| What the task asks |
Restate the whole of the data verbatim, omitting nothing.

| Entries supplied |
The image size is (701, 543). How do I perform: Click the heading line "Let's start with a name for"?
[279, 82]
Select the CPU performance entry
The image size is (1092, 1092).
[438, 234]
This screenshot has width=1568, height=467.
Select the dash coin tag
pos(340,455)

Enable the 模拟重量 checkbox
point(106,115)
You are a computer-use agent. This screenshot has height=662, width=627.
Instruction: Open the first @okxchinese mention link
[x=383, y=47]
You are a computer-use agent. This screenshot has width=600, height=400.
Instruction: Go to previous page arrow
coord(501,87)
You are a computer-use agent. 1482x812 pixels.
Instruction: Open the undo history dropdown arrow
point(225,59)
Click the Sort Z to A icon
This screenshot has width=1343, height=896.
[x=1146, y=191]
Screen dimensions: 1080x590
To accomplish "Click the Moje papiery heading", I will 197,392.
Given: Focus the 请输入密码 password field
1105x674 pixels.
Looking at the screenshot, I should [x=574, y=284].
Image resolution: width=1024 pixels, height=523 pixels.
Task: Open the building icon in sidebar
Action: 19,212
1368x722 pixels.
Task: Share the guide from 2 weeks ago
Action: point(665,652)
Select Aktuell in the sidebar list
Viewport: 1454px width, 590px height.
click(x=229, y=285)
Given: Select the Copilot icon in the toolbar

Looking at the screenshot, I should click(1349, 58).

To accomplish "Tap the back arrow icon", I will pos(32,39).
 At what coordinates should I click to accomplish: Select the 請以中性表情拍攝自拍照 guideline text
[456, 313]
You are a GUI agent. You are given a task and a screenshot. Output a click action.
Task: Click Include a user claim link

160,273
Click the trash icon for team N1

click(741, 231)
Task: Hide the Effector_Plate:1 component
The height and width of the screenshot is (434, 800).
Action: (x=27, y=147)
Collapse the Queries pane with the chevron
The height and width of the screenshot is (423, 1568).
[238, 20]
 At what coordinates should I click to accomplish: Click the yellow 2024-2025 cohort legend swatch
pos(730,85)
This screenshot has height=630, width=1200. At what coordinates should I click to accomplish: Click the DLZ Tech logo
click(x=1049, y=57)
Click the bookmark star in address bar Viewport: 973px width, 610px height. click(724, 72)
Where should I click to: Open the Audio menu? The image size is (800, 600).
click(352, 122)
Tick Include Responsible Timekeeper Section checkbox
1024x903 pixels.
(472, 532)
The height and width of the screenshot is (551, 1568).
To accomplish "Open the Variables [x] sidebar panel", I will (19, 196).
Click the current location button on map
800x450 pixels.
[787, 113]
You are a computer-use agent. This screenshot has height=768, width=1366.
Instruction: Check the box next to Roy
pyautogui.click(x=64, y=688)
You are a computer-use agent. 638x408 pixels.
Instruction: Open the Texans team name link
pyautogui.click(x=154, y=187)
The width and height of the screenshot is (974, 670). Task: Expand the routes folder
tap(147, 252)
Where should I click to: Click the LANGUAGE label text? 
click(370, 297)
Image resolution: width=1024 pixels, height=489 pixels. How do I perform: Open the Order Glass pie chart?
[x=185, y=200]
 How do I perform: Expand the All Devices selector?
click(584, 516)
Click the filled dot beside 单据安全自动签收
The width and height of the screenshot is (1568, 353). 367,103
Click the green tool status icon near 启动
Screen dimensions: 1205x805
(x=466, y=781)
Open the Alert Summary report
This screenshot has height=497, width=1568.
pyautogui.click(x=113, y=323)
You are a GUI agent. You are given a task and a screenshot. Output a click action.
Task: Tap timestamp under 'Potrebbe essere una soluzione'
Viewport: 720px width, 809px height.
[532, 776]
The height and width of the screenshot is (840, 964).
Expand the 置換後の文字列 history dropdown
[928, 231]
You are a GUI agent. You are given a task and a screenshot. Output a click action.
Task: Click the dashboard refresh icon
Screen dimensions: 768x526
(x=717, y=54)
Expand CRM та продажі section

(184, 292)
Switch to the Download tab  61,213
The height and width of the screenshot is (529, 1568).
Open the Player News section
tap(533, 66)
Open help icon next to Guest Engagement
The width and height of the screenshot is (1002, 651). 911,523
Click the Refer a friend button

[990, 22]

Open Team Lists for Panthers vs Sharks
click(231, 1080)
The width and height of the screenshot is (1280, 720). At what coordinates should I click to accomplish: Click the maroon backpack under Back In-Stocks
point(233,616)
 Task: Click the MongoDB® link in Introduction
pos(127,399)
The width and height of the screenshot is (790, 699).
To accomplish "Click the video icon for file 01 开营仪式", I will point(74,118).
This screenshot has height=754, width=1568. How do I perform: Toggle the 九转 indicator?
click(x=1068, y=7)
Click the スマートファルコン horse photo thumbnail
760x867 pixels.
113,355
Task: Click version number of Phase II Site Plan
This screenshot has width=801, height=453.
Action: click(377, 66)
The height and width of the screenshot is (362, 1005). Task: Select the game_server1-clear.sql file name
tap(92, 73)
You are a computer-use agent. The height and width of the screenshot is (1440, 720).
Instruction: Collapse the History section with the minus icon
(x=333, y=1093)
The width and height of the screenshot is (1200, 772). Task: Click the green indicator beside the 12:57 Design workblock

| Response |
The image size is (701, 543). How do I perform: Click the heading line "Let's start with a name for"?
[279, 82]
Select the CPU performance entry
The image size is (1092, 1092).
[438, 234]
This screenshot has width=1568, height=467.
Select the dash coin tag
pos(340,455)

Enable the 模拟重量 checkbox
point(106,115)
You are a computer-use agent. This screenshot has height=662, width=627.
Instruction: Open the first @okxchinese mention link
[x=383, y=47]
You are a computer-use agent. This screenshot has width=600, height=400.
Instruction: Go to previous page arrow
coord(501,87)
You are a computer-use agent. 1482x812 pixels.
Instruction: Open the undo history dropdown arrow
point(225,59)
Click the Sort Z to A icon
This screenshot has width=1343, height=896.
[x=1146, y=191]
Screen dimensions: 1080x590
To accomplish "Click the Moje papiery heading", I will 197,392.
Given: Focus the 请输入密码 password field
1105x674 pixels.
Looking at the screenshot, I should [x=574, y=284].
Image resolution: width=1024 pixels, height=523 pixels.
Task: Open the building icon in sidebar
Action: 19,212
1368x722 pixels.
Task: Share the guide from 2 weeks ago
Action: point(665,652)
Select Aktuell in the sidebar list
Viewport: 1454px width, 590px height.
click(x=229, y=285)
Given: Select the Copilot icon in the toolbar

Looking at the screenshot, I should click(1349, 58).

To accomplish "Tap the back arrow icon", I will pos(32,39).
 At what coordinates should I click to accomplish: Select the 請以中性表情拍攝自拍照 guideline text
[456, 313]
You are a GUI agent. You are given a task and a screenshot. Output a click action.
Task: Click Include a user claim link

160,273
Click the trash icon for team N1

click(741, 231)
Task: Hide the Effector_Plate:1 component
The height and width of the screenshot is (434, 800).
Action: (x=27, y=147)
Collapse the Queries pane with the chevron
The height and width of the screenshot is (423, 1568).
[238, 20]
 At what coordinates should I click to accomplish: Click the yellow 2024-2025 cohort legend swatch
pos(730,85)
This screenshot has height=630, width=1200. At what coordinates should I click to accomplish: Click the DLZ Tech logo
click(x=1049, y=57)
Click the bookmark star in address bar Viewport: 973px width, 610px height. click(724, 72)
Where should I click to: Open the Audio menu? The image size is (800, 600).
click(352, 122)
Tick Include Responsible Timekeeper Section checkbox
1024x903 pixels.
(472, 532)
The height and width of the screenshot is (551, 1568).
To accomplish "Open the Variables [x] sidebar panel", I will (19, 196).
Click the current location button on map
800x450 pixels.
[787, 113]
You are a computer-use agent. This screenshot has height=768, width=1366.
Instruction: Check the box next to Roy
pyautogui.click(x=64, y=688)
You are a computer-use agent. 638x408 pixels.
Instruction: Open the Texans team name link
pyautogui.click(x=154, y=187)
The width and height of the screenshot is (974, 670). Task: Expand the routes folder
tap(147, 252)
Where should I click to: Click the LANGUAGE label text? 
click(370, 297)
Image resolution: width=1024 pixels, height=489 pixels. How do I perform: Open the Order Glass pie chart?
[x=185, y=200]
 How do I perform: Expand the All Devices selector?
click(584, 516)
Click the filled dot beside 单据安全自动签收
The width and height of the screenshot is (1568, 353). 367,103
Click the green tool status icon near 启动
Screen dimensions: 1205x805
(x=466, y=781)
Open the Alert Summary report
This screenshot has height=497, width=1568.
pyautogui.click(x=113, y=323)
You are a GUI agent. You are given a task and a screenshot. Output a click action.
Task: Tap timestamp under 'Potrebbe essere una soluzione'
Viewport: 720px width, 809px height.
[532, 776]
The height and width of the screenshot is (840, 964).
Expand the 置換後の文字列 history dropdown
[928, 231]
You are a GUI agent. You are given a task and a screenshot. Output a click action.
Task: Click the dashboard refresh icon
Screen dimensions: 768x526
(x=717, y=54)
Expand CRM та продажі section

(184, 292)
Switch to the Download tab  61,213
The height and width of the screenshot is (529, 1568).
Open the Player News section
tap(533, 66)
Open help icon next to Guest Engagement
The width and height of the screenshot is (1002, 651). 911,523
Click the Refer a friend button

[990, 22]

Open Team Lists for Panthers vs Sharks
click(231, 1080)
The width and height of the screenshot is (1280, 720). At what coordinates should I click to accomplish: Click the maroon backpack under Back In-Stocks
point(233,616)
 Task: Click the MongoDB® link in Introduction
pos(127,399)
The width and height of the screenshot is (790, 699).
To accomplish "Click the video icon for file 01 开营仪式", I will point(74,118).
This screenshot has height=754, width=1568. How do I perform: Toggle the 九转 indicator?
click(x=1068, y=7)
Click the スマートファルコン horse photo thumbnail
760x867 pixels.
113,355
Task: Click version number of Phase II Site Plan
This screenshot has width=801, height=453.
Action: click(377, 66)
The height and width of the screenshot is (362, 1005). Task: Select the game_server1-clear.sql file name
tap(92, 73)
You are a computer-use agent. The height and width of the screenshot is (1440, 720).
Instruction: Collapse the History section with the minus icon
(x=333, y=1093)
The width and height of the screenshot is (1200, 772). Task: Click the green indicator beside the 12:57 Design workblock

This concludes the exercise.